Noble Lords will appreciate that these issues may not necessarily be front of mind and addressed in the broader negotiations on customs and border controls. Accordingly, this amendment asks the Government to produce a report to Parliament in advance of 29 March 2019. This report would set out the rights and freedoms that recreational boaters currently enjoy and how they would be maintained after the UK’s withdrawal from the EU. It would provide a clear opportunity for the Government to offer much-needed certainty to the thousands of recreational boaters—and of course to the marine businesses as well.

Without that reassurance, there is potential for significant damage. Very briefly, that significant damage comes in terms of costs and the administrative burden faced by boaters and business, with associated significant damage to the resale market for boats. It also causes new maritime border controls, which could be disproportionate and compromise navigational safety—and, as I said before, RYA instructors could find it difficult to do seasonal work elsewhere.

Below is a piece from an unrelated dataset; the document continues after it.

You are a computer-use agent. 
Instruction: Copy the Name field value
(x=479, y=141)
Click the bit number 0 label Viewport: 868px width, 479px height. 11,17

The RYA and British Marine have been in touch, and I know that they are ready to negotiate. None the less, the importance of this sector to communities all around the country should not be overlooked when there is so much else going on. We have talked about the need to negotiate everything in such a short time, and this is just one more thing that the Government need to place on their list. Before the formal departure from the EU it is vital that the Government commit publicly to setting out how they will defend the interests of UK boaters and marine businesses. I will be interested to hear the Minister’s response to this amendment.

Baroness McIntosh of Pickering Portrait Baroness McIntosh of Pickering (Con)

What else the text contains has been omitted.